Iodine-deficiency disorders.

2 billion individuals worldwide have insufficient iodine intake, with those in south Asia and sub-Saharan Africa particularly affected. Iodine deficiency has many adverse effects on growth and development. These effects are due to inadequate production of thyroid hormone and are termed iodine-deficiency disorders. Iodine deficiency is the most common cause of preventable mental impairment worldwide. Assessment methods include urinary iodine concentration, goitre, newborn thyroid-stimulating hormone, and blood thyroglobulin. In nearly all countries, the best strategy to control iodine deficiency is iodisation of salt, which is one of the most cost-effective ways to contribute to economic and social development. When iodisation of salt is not possible, iodine supplements can be given to susceptible groups. Introduction of iodised salt to regions of chronic iodine-deficiency disorders might transiently increase the proportion of thyroid disorders, but overall the small risks of iodine excess are far outweighed by the substantial risks of iodine deficiency. International efforts to control iodine-deficiency disorders are slowing, and reaching the third of the worldwide population that remains deficient poses major challenges.

Lancet. 2008 Oct 4;372(9645):1251-62

Urinary iodine concentration: United States National Health And Nutrition Examination Survey 2001-2002.

Urine iodine has been measured in the US population by the National Health and Nutrition Examination Survey (NHANES) since 1971. A downward trend was noted between NHANES I (320 +/- 6 microg/L in 1971-1974) and NHANES III (145 +/- 3 microg/L in 1988-1994). This report presents data from NHANES 2001-2002 that indicates that the US median urine iodine (UI) level has stabilized since the initial drop between NHANES I and NHANES III. The median UI concentration in the US population in NHANES 2001-2002 was found to be 167.8 microg/L (95% confidence interval [CI] 159.3-177.6). The NHANES 2001-2002 data confirm the current stability of the U.S. iodine intake and continued adequate iodine nutrition for the country.

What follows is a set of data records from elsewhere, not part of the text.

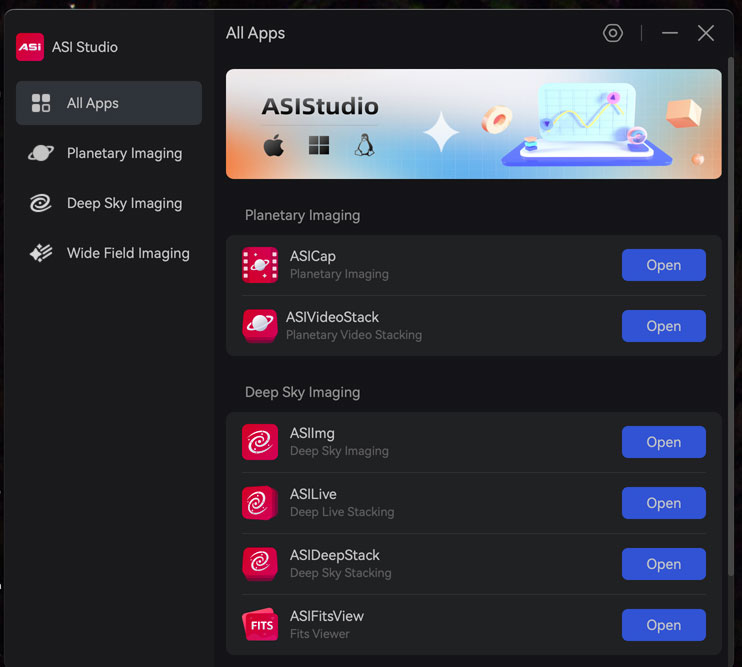
Task: Minimize the ASI Studio window
Action: click(670, 33)
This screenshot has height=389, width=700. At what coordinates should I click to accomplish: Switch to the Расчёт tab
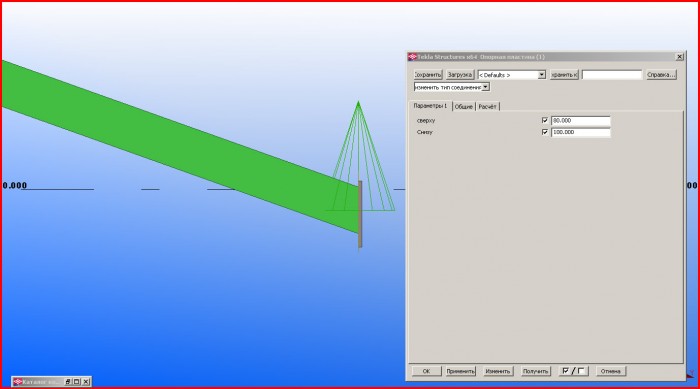click(x=488, y=107)
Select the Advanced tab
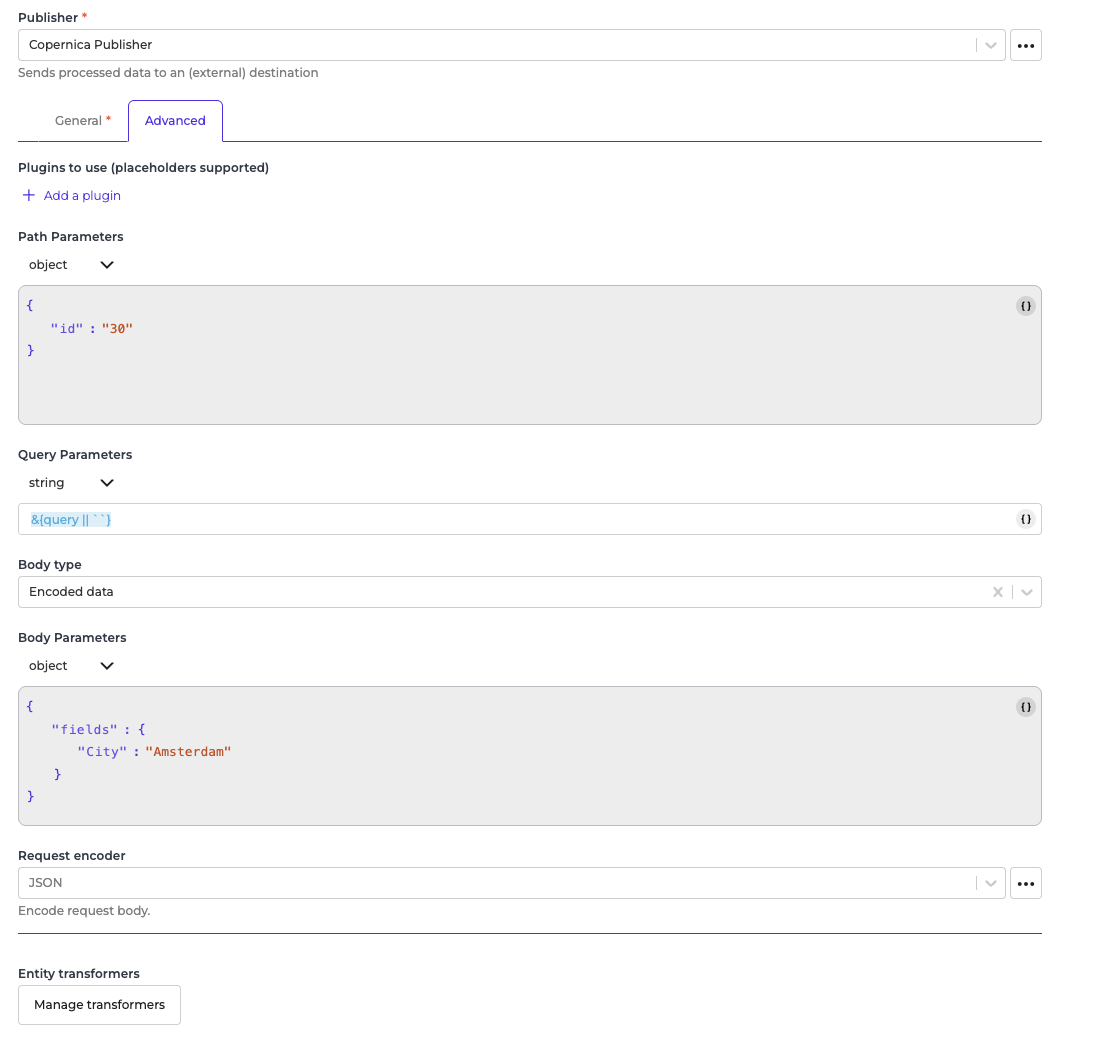 click(x=175, y=121)
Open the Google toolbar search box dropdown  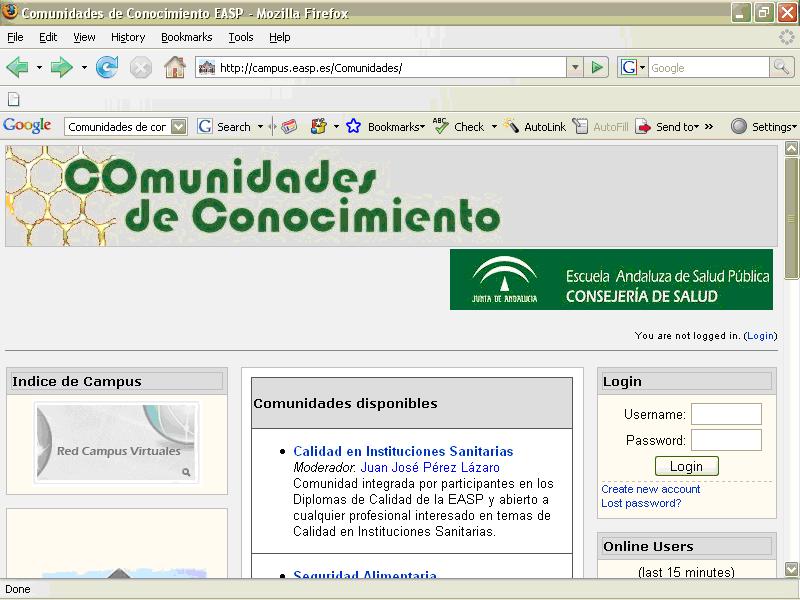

Thyroid. 2005 Jul;15(7):692-9

Iodine nutrition: iodine content of iodized salt in the United States.

Adequacy of iodine nutrition in the United States has lately been of concern. A major source of dietary iodine for the US population is iodized salt. The US Food and Drug Administration (USFDA) recommends 60-100 mg Kl/kg salt, equivalent to 46-76 mg l/kg salt. All U.S. iodized salt contains 45 mg l/kg according to labels. We collected samples of table salt from freshly opened containers from US volunteers. A sample was sent to us when the can was first purchased. Subsets of volunteers sent further samples when the salt container became half-empty through normal use and a further final sample when the container was nearly finished. We also looked at iodine distribution homogeneity within individual containers, loss of iodine from salt upon exposure to humidity and sunlight, and upon short-term heating (dry and in solution) as may be encountered in cooking. Measurements were made in 0.01% w/v salt solutions by induction coupled plasma-mass spectrometry with 72Ge as an internal standard. The median and mean (+/-sd) I content in freshly opened top-of-the-can salt samples was 44.1 and 47.5 +/- 18.5 mg/kg (n=88, range 12.7-129 mg l/kg) and geometric mean and standard deviation of 44.70 and 1.41. Forty-seven of 88 samples fell below the USFDA recommended I content while 6 exceeded it. The homogeneity in a single can of salt varied greatly: in 5 samples taken from the same container from different depths, the iodine content varied by as little as 1.2x (8.3% coefficient of variance (CV)) to as much as 3.3x (49.3% CV) from one container/brand to another. Iodine is significantly lost upon high humidity storage but light or dry heat has little effect. There is much recent literature on iodine sufficiency and uptake inhibitors; there is also much misinformation and disinformation. We review the relevant literature and discuss our results with reference to the United States.

Environ Sci Technol. 2008 Feb 15;42(4):1315-23

Iodine: deficiency and therapeutic considerations.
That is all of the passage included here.